Roundtable: High Blood Pressure

Experts Talk About: Drug Side Effects

Dr. Roccella: Many visitors to Sister to Sister's website are, of course, women and may have some questions about how blood pressure drugs might interfere with hormones. For example, should women who are taking contraceptives or those who are undergoing hormone replacement therapy be concerned?

Dr. Black: For the most part, blood pressure drugs have been carefully looked at and they don't interfere substantially with any major hormonal functions. However, there are a few exceptions. Some drugs increase calcium absorption, like diuretics. And there are drugs like spironolactone, which is another type of diuretic, that have some hormonal influences. Women who are thinking of getting pregnant or who are already pregnant should not use drugs like ACE inhibitors, or angiotensin receptor blockers.

Dr. Roccella: So Nancy, should women who are contemplating starting a family talk to their doctors if they are on the kinds of drugs Henry is talking about?

Ms. Houston Miller: I think it is important for physicians to know which medicines people are taking, and it's important to discuss the need for coming off those medicines if necessary during pregnancy.

Dr. Roccella: What kinds of side effects from blood pressure drugs do we usually see?

Dr. Black: We have a hierarchy of the drugs from the best tolerated down to the ones that are least tolerated, and I will try to focus on issues that I think are problems for women.

Drugs like angiotensin receptor blockers seem to be the best tolerated, and when we compare these to placebos it is very hard to see any difference in the complaints. Drugs that are called dihydropyridine calcium antagonists -- examples would be nifedipine and amlodipine and felodipine -- tend to cause edema, or swelling in the ankles. That is a particular problem for women. This is a dose-related issue that can be generally be dealt with by reducing the dose.

Drugs like diuretics can lower potassium, they can initiate gout in some people, and they can also cause some metabolic changes that can be an issue.

If you have diabetes, beta blockers and diuretics can make it hard to deal with. Alternatively, ACE inhibitors and angiotensin receptor blockers may actually improve the status of people with diabetes, especially with protein in the urine. And there are sympathetic blocking agents, which are drugs that work in the brain or the nervous system and can make you fatigued and tired, and so those are the things that some people have to deal with.

One of the things that I think is important, at least I've begun to realize it lately, is that a lot of the side effects we used to blame on drugs -- like nonspecific nausea, vomiting, fatigue -- we also see these problems in the study volunteers given placebo and so we attribute the problems to the placebo. And when we use very well-tolerated drugs like anagiotensin receptor blockers and ACE inhibitors, they may actually lower the rate of those side effects. So hypertension may not be asymptomatic after all. Some of the things that people used to tell us that we did not think were related to the condition, may well be.

Ms. Houston Miller: The other thing that I think is important for people to realize is that we are using some medicines that have side effects, such as diuretics, at much lower doses now than we did several years ago. If we can use these medicines at low doses and we combine them with others, we see fewer side effects.

Dr. Roccella: So you are telling me that patients shouldn't have to tolerate the side effects of blood pressure medication? That they should talk to their doctors about them and things can be done?

Dr. Black: They can conditionally be done. I think it is very important that the lines of communication be open; that you can say what's on your mind and your doctor or nurse is prepared to answer and work with you to find the best regimen. There are times, though, when you may have to tolerate some medication side effects because the consequences of not getting your blood pressure treated may be even more devastating.

Ms. Houston Miller: The other important thing along those lines is to make sure that, if at all possible, people don't just stop taking their medicines to avoid side effects. As Dr. Black has said, people need to have an open communication with their health care providers. Just knowing that we have somewhere between 100 and 150 regimens to consider, really increases the opportunity to get people on medicines that will control their blood pressure and without causing discomfort.

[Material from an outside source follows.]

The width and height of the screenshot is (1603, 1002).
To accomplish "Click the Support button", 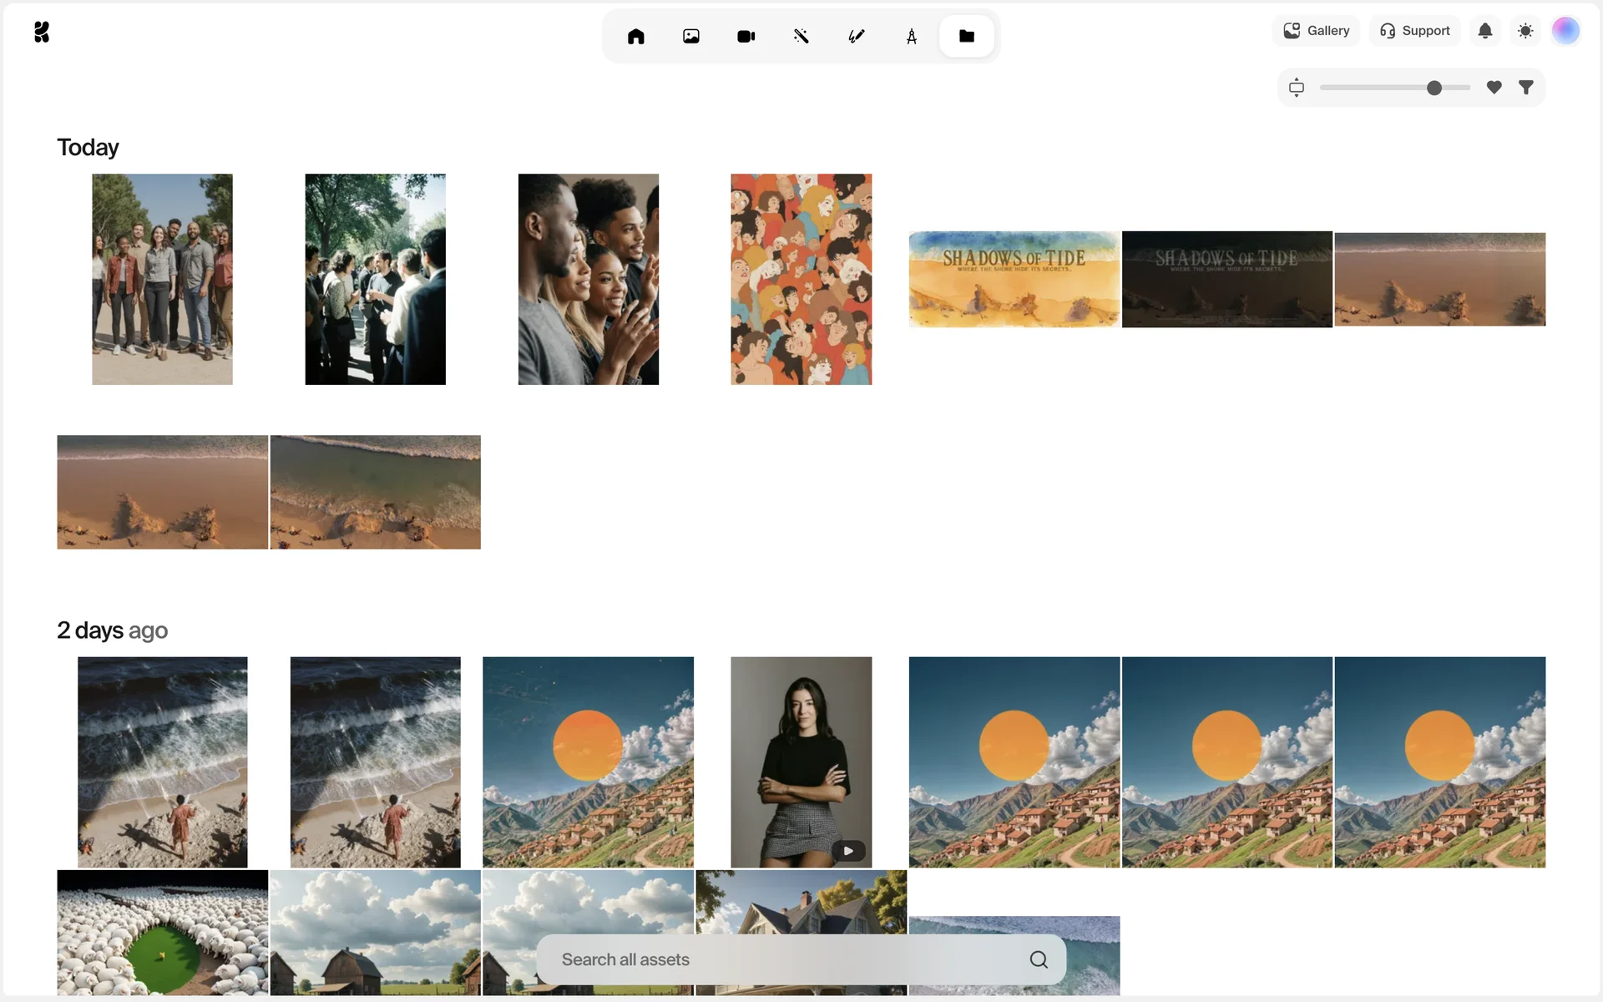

Dr. Roccella: What can you tell us about side effects like sexual dysfunction? We've seen studies that it is a barrier to controlling blood pressure because people stop taking medicines that are associated with this effect.

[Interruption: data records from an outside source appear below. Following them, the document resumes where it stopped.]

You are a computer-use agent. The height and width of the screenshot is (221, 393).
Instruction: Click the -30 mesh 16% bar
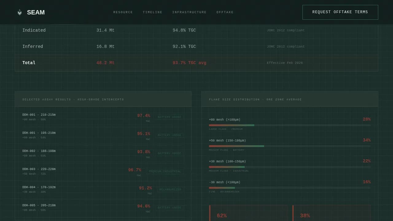(x=290, y=188)
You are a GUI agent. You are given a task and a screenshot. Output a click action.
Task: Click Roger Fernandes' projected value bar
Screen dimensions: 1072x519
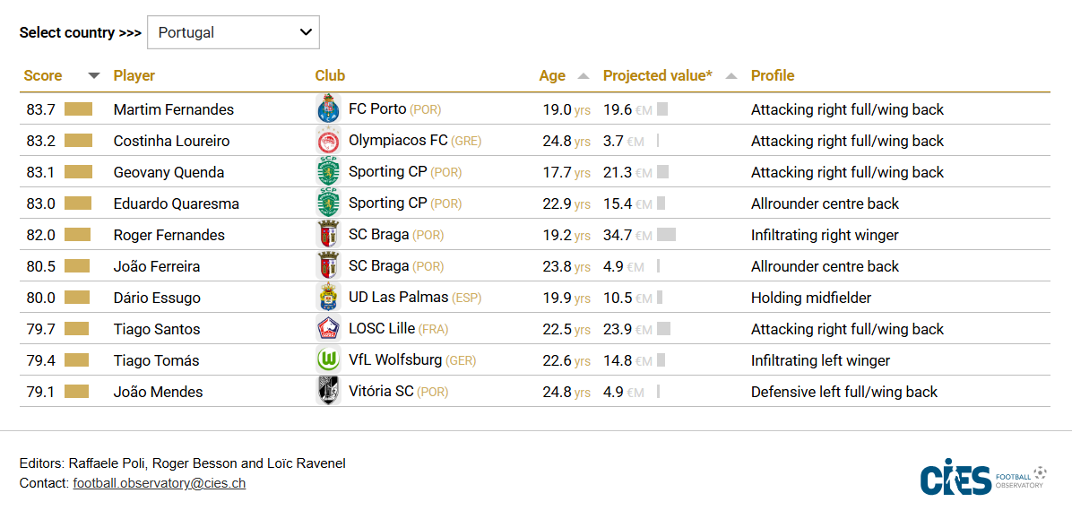tap(666, 235)
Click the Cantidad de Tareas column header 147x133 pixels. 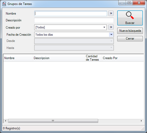click(x=93, y=58)

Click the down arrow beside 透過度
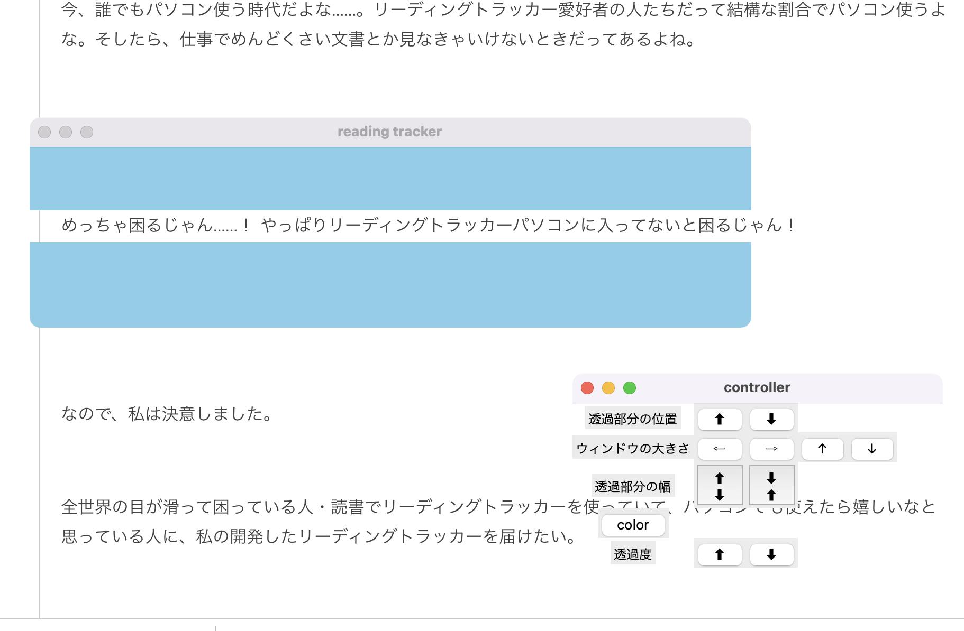(x=771, y=554)
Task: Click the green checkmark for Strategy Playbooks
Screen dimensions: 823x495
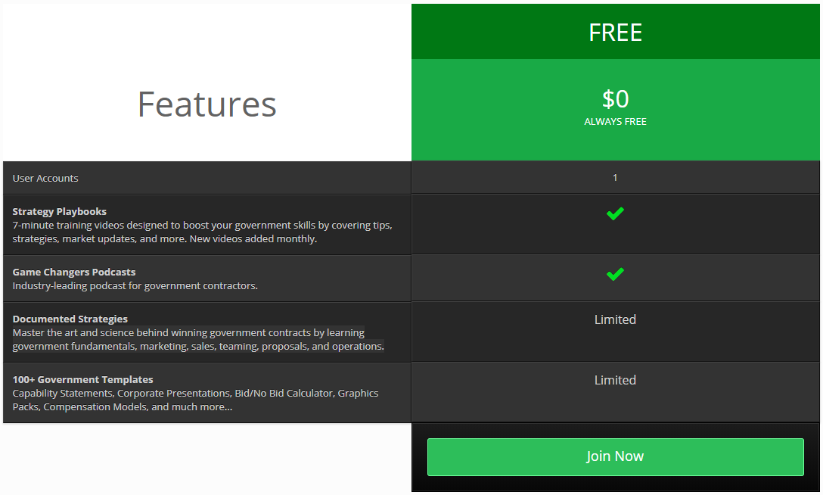Action: 615,213
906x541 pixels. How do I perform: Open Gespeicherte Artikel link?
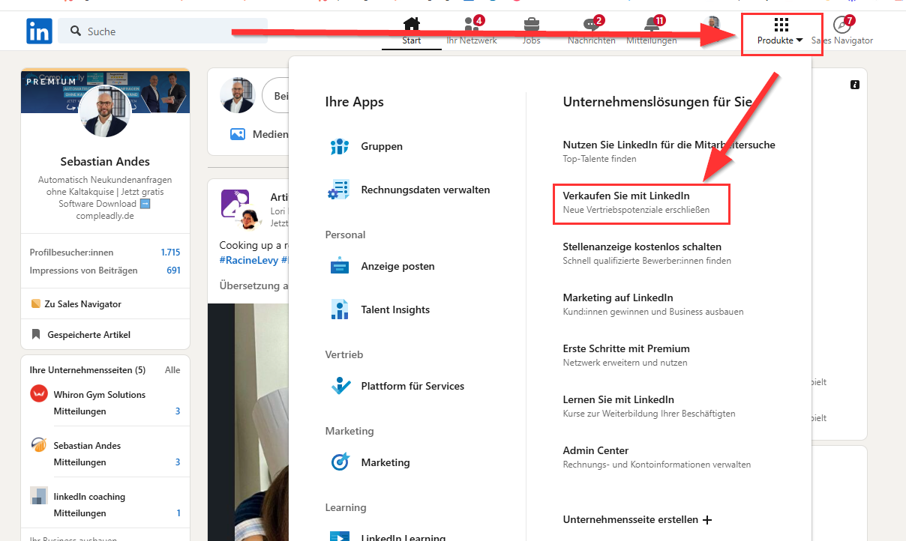click(x=88, y=335)
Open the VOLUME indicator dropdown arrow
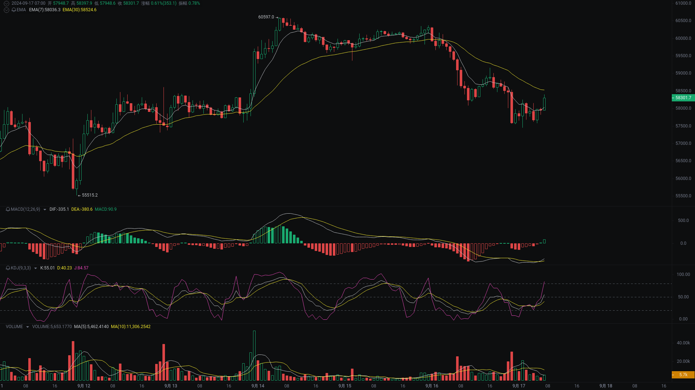The height and width of the screenshot is (390, 695). click(27, 326)
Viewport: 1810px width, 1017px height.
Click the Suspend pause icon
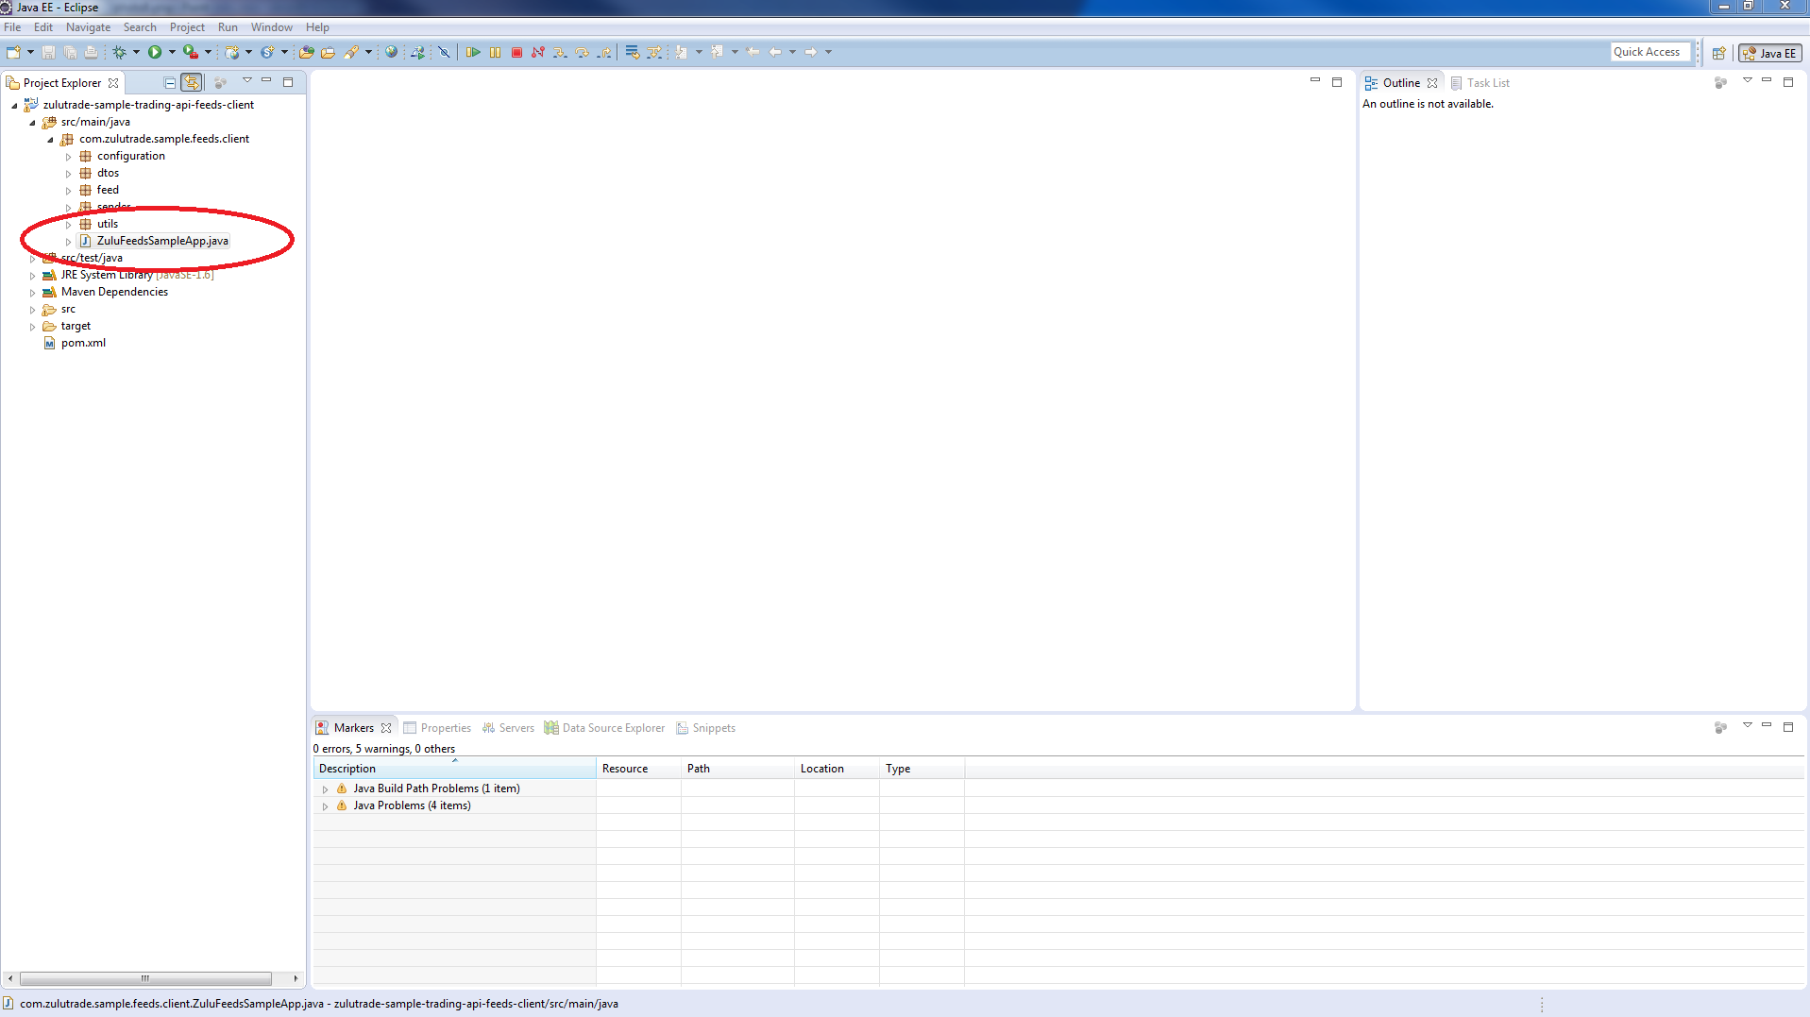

Dr. Black: I think the issue is much more out in the open than it was a decade ago, and one thing that is being appreciated is that ED, erectile dysfunction, and ED, endothelial dysfunction, go together. So a lot of the things that people used to blame their antihypertensives for are actually a function of their blood pressure and its effect on the tissues that line the arteries. We need to work hard to prevent that damage from happening early on, and appreciate that if you tell me that you do have problems with erectile dysfunction it can sometimes be reversible.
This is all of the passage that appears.